> **What the exercise asks**: Write out the listing below exactly, beginning at its first line and ending with the line that contains "Viewport: 1117px width, 1016px height.".

> **Listed entries**:

((

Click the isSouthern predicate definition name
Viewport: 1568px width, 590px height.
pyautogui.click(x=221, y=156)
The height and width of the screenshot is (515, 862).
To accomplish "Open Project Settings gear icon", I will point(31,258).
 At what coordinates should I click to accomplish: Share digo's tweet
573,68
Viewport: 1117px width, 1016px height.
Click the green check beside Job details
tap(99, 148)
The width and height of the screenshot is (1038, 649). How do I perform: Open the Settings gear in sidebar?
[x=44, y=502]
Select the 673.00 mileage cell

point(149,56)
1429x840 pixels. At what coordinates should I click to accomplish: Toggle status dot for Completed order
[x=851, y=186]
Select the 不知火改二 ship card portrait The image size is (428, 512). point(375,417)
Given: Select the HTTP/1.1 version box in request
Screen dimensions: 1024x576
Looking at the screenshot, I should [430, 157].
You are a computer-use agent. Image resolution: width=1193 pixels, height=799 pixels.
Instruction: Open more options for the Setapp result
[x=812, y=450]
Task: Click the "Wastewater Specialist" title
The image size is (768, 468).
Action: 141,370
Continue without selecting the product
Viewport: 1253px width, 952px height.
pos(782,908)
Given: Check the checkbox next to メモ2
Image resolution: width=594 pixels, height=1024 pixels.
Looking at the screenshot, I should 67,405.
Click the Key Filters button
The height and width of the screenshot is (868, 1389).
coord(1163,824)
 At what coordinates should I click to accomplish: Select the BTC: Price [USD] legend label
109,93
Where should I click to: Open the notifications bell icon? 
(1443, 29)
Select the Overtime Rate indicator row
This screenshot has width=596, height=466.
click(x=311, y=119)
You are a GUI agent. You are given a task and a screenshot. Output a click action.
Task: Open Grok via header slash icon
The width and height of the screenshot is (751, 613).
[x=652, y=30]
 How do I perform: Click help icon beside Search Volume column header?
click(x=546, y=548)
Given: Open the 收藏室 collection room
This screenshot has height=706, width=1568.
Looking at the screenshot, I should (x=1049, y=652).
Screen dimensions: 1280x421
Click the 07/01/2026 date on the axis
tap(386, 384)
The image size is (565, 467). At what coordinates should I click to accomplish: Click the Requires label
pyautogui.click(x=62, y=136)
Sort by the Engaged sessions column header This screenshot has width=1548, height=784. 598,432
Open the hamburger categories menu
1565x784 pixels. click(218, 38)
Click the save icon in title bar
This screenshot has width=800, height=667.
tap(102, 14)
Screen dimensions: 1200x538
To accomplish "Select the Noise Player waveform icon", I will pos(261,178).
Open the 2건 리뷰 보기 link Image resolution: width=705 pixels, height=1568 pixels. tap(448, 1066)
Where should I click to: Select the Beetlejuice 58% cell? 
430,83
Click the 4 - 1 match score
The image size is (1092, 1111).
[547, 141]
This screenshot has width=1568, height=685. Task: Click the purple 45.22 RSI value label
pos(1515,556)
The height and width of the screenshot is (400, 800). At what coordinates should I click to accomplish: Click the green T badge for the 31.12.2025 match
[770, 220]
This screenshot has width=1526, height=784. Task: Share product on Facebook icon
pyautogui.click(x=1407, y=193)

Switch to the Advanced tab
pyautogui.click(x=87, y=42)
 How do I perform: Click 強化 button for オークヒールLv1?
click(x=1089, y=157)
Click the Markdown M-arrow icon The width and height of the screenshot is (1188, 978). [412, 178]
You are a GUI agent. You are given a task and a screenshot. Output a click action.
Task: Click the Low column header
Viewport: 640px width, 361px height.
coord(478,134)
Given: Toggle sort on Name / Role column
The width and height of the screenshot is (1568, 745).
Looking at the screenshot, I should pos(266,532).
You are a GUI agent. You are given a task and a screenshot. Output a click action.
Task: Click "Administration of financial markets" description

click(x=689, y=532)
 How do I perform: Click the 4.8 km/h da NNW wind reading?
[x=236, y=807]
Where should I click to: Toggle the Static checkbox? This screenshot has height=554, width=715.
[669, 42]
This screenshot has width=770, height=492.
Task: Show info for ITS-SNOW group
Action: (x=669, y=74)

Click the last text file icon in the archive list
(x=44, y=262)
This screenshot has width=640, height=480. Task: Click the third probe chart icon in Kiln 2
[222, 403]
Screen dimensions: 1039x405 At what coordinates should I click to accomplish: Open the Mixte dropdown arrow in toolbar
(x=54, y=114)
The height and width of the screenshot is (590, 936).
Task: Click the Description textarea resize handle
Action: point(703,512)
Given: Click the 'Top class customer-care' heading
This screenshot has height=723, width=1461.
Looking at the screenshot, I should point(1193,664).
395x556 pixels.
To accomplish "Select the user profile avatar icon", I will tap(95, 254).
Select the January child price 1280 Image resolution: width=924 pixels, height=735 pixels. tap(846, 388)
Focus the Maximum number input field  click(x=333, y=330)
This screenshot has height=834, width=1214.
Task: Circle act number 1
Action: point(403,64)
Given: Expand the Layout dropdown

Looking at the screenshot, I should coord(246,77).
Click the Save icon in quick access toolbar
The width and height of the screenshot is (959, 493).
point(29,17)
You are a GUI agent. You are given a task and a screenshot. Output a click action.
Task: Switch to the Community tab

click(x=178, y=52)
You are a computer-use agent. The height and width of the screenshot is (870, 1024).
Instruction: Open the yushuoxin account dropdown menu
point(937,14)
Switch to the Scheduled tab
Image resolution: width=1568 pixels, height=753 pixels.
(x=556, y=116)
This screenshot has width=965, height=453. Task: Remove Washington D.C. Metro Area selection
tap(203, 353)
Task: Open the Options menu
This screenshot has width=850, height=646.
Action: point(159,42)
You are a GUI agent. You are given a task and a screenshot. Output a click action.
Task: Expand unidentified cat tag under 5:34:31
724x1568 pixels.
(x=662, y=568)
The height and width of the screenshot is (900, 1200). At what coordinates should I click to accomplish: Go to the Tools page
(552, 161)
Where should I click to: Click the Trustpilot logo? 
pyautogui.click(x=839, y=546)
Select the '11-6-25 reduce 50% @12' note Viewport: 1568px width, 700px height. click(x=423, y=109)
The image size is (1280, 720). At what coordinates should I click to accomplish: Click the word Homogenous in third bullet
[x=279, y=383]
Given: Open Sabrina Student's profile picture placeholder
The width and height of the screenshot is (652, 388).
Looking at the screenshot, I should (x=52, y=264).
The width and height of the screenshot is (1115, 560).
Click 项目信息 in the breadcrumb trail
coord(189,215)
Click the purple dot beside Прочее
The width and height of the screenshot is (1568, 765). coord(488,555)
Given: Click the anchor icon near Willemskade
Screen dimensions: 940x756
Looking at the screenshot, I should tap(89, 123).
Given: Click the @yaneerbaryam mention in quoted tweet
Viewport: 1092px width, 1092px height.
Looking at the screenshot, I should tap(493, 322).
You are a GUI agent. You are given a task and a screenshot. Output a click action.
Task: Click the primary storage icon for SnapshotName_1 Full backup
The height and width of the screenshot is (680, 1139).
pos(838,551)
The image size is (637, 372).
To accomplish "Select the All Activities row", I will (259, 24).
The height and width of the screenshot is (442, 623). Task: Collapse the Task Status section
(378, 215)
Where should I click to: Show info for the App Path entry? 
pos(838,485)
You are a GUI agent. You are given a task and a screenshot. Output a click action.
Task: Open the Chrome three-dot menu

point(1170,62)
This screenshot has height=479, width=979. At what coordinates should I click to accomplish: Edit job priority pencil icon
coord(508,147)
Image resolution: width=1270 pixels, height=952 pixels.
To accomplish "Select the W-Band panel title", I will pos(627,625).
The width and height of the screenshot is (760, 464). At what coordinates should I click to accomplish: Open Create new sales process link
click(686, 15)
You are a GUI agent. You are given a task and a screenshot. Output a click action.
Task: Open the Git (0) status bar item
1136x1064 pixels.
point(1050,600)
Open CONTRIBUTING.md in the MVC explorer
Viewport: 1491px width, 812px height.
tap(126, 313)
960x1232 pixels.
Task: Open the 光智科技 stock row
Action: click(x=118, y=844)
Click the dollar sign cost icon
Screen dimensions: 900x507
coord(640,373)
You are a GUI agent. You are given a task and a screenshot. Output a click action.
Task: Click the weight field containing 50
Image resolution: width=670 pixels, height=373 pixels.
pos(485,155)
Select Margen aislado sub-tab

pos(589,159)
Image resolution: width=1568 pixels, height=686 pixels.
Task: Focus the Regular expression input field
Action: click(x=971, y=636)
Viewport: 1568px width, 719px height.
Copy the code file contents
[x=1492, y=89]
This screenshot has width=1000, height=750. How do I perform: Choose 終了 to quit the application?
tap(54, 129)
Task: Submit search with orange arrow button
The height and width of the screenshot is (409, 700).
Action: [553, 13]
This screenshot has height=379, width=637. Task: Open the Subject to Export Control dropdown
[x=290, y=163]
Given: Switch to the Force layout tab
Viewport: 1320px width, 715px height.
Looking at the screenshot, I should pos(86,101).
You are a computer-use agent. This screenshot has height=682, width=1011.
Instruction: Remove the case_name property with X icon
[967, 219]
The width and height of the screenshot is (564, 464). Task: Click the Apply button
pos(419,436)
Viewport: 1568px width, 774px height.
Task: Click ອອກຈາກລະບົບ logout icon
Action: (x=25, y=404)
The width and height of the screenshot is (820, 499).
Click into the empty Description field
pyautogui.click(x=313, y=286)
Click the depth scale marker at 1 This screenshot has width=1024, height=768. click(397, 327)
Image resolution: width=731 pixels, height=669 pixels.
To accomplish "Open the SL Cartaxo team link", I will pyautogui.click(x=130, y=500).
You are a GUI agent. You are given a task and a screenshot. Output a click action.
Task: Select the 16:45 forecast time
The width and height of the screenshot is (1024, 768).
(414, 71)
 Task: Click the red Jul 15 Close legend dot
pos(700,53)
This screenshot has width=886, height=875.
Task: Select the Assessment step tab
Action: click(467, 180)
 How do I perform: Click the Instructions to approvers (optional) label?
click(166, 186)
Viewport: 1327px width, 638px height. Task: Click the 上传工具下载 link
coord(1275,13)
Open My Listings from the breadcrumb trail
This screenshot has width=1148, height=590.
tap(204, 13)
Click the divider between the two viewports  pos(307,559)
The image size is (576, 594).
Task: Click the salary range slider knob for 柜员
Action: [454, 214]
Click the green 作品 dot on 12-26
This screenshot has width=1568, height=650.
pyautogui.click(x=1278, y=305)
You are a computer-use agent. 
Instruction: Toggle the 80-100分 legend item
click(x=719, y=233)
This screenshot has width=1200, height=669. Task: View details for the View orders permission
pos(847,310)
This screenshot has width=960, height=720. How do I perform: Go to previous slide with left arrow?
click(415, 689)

))

> **Written solution**:
Click the isSouthern predicate definition name
Viewport: 1568px width, 590px height.
pyautogui.click(x=221, y=156)
The height and width of the screenshot is (515, 862).
To accomplish "Open Project Settings gear icon", I will point(31,258).
 At what coordinates should I click to accomplish: Share digo's tweet
573,68
Viewport: 1117px width, 1016px height.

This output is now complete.